PROBLEM DESCRIPTION:
Copy out all of the data exactly as it appears.

[Items from a data source]
------------------------------------------------------------

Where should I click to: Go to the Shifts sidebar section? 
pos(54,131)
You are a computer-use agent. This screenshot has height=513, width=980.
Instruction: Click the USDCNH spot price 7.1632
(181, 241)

------------------------------------------------------------

RESULT FOR THIS EXERCISE:
Where should I click to: Go to the Shifts sidebar section? 
pos(54,131)
You are a computer-use agent. This screenshot has height=513, width=980.
Instruction: Click the USDCNH spot price 7.1632
(181, 241)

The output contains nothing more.